Copy exactly the lines of the records below, and only those lines, beginning with the line that contains "Book Now (821, 47)" and ending with the line that contains "隐私政策 (28, 2379)".

AVAILABLE RECORDS Start Marker

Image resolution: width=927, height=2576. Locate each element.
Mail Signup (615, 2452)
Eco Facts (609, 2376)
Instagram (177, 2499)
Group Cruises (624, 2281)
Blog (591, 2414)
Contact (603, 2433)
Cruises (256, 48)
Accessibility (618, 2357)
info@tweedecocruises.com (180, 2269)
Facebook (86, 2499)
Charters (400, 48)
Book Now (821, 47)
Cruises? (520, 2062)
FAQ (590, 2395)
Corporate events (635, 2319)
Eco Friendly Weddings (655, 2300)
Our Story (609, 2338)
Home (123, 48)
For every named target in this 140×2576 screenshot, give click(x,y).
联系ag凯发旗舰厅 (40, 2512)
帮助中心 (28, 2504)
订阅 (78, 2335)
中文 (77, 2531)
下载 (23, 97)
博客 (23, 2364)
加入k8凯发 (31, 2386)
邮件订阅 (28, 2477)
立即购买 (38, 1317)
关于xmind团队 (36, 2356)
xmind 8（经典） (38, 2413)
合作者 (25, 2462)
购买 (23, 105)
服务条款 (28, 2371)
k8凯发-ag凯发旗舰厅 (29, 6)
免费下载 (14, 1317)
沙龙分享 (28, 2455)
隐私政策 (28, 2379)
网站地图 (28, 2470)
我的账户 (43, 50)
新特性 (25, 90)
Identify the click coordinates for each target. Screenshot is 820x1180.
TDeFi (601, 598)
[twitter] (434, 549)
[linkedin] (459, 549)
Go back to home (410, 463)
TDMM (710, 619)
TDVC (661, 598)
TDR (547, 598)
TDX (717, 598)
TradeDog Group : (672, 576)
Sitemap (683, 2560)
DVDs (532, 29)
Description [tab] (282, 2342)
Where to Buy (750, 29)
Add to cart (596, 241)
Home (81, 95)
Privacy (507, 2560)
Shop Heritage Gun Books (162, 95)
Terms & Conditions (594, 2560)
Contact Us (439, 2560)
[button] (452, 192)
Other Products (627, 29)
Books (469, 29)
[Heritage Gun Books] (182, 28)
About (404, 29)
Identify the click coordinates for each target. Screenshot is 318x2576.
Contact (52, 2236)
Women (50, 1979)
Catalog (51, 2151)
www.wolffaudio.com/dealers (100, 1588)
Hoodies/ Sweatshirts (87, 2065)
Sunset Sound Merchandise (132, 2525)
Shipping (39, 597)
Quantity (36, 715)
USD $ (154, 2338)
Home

AVAILABLE RECORDS End Marker

▶ _RESPONSE AREA_
Book Now (821, 47)
Cruises? (520, 2062)
FAQ (590, 2395)
Corporate events (635, 2319)
Eco Friendly Weddings (655, 2300)
Our Story (609, 2338)
Home (123, 48)
For every named target in this 140×2576 screenshot, give click(x,y).
联系ag凯发旗舰厅 (40, 2512)
帮助中心 (28, 2504)
订阅 (78, 2335)
中文 (77, 2531)
下载 (23, 97)
博客 (23, 2364)
加入k8凯发 (31, 2386)
邮件订阅 (28, 2477)
立即购买 (38, 1317)
关于xmind团队 (36, 2356)
xmind 8（经典） (38, 2413)
合作者 (25, 2462)
购买 (23, 105)
服务条款 (28, 2371)
k8凯发-ag凯发旗舰厅 (29, 6)
免费下载 (14, 1317)
沙龙分享 (28, 2455)
隐私政策 (28, 2379)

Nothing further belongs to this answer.